_Task prompt:_ Only the lines from the one containing "This screenshot has" through the end of the listing are to be repeated, exactly and without pictures.

_Material for the task:_
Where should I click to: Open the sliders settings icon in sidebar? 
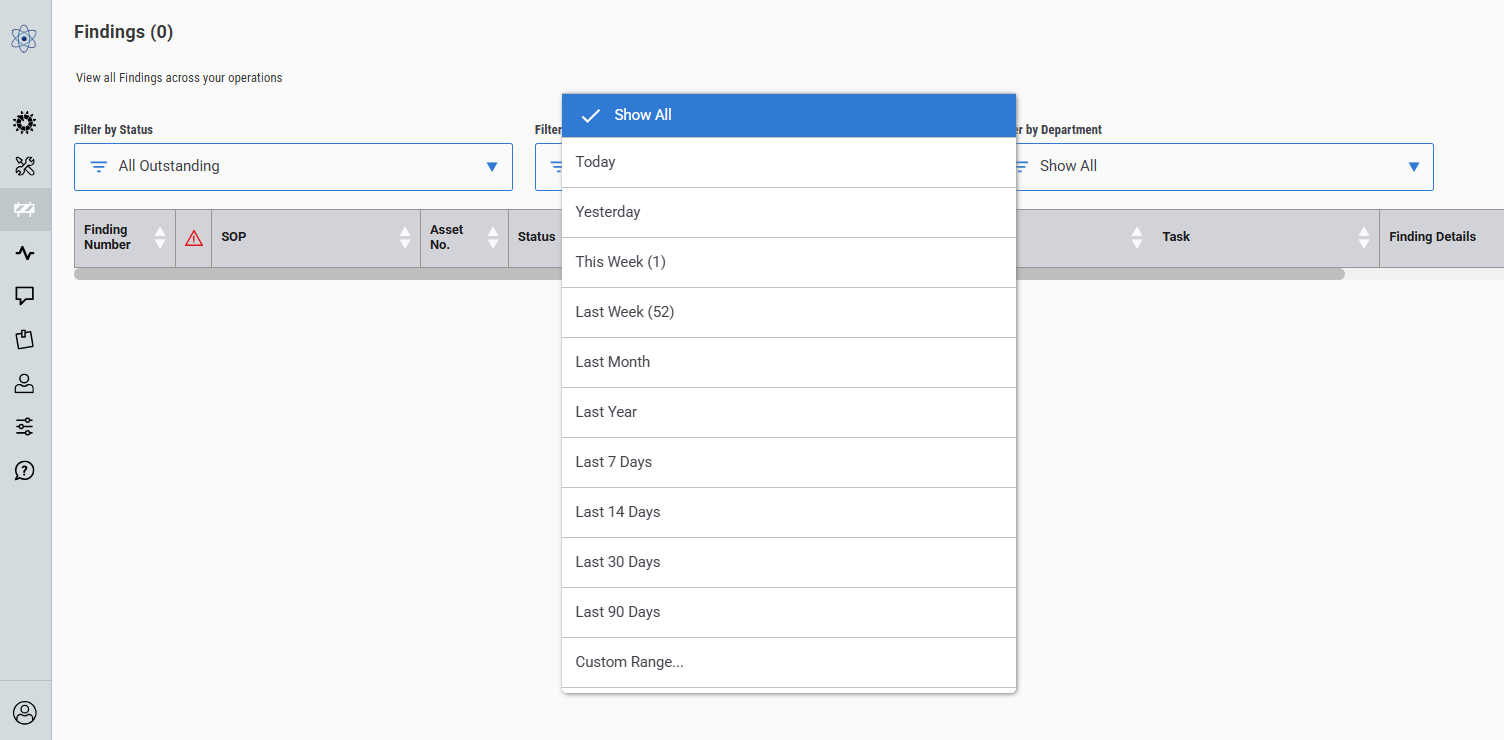point(25,427)
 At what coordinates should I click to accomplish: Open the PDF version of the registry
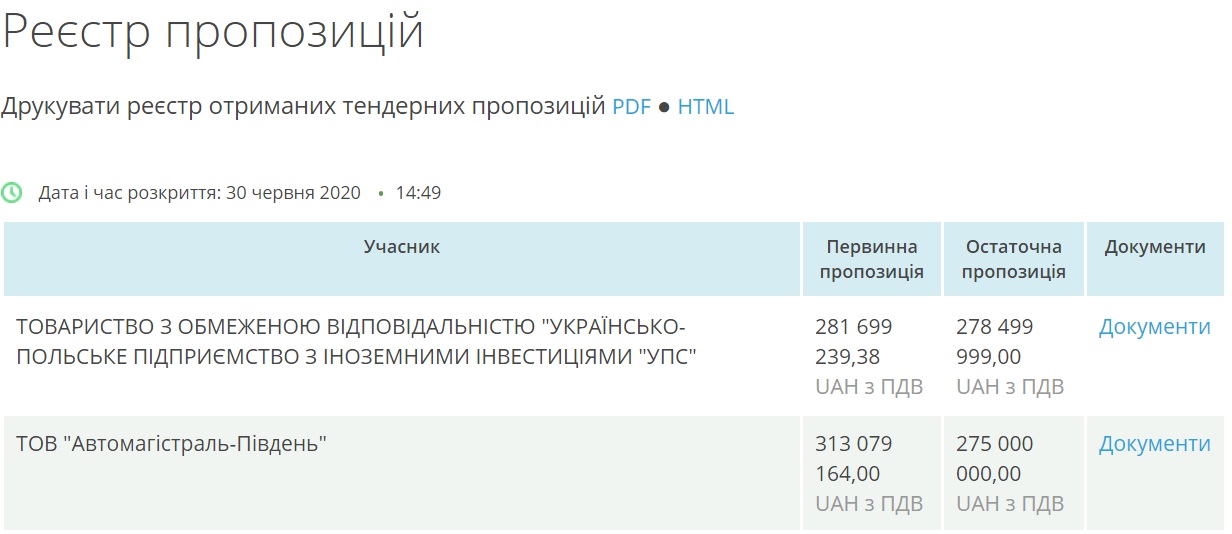pos(631,107)
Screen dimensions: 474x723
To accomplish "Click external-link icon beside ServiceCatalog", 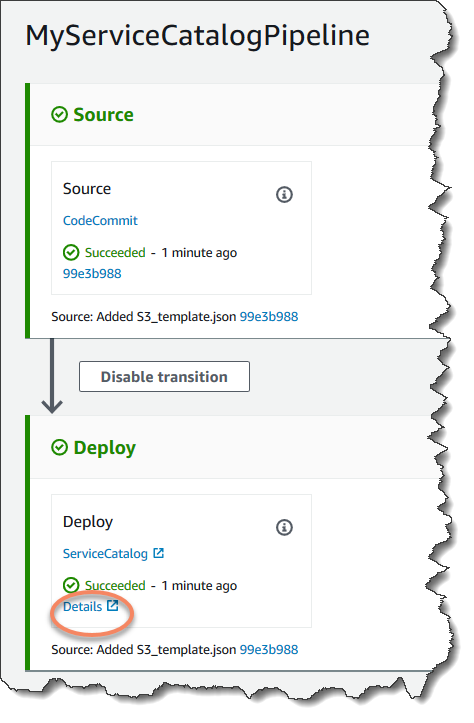I will (x=159, y=553).
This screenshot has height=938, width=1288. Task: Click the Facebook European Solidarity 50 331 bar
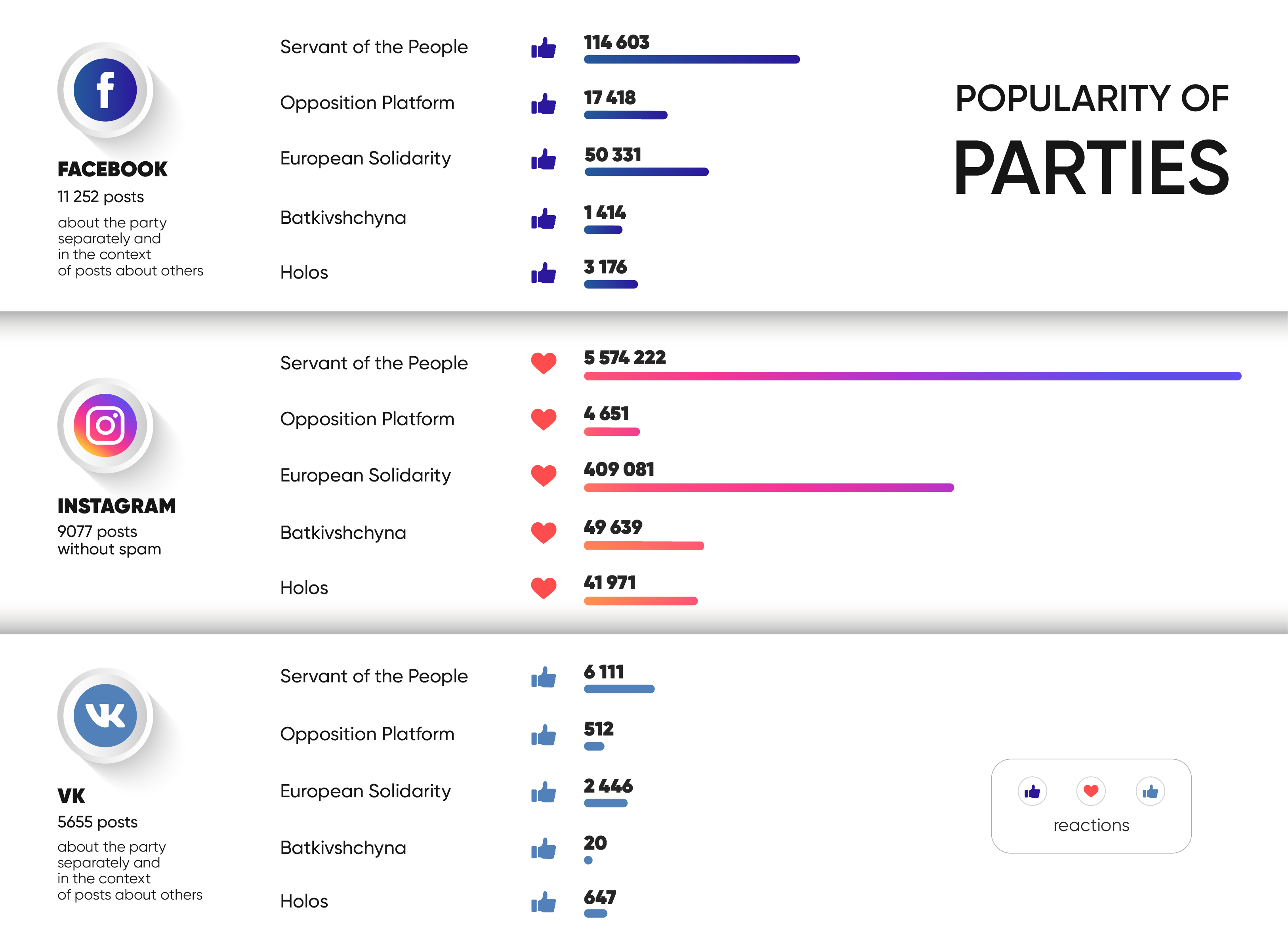646,172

_Task response:_
This screenshot has height=938, width=1288. Task: Click the Facebook European Solidarity 50 331 bar
646,172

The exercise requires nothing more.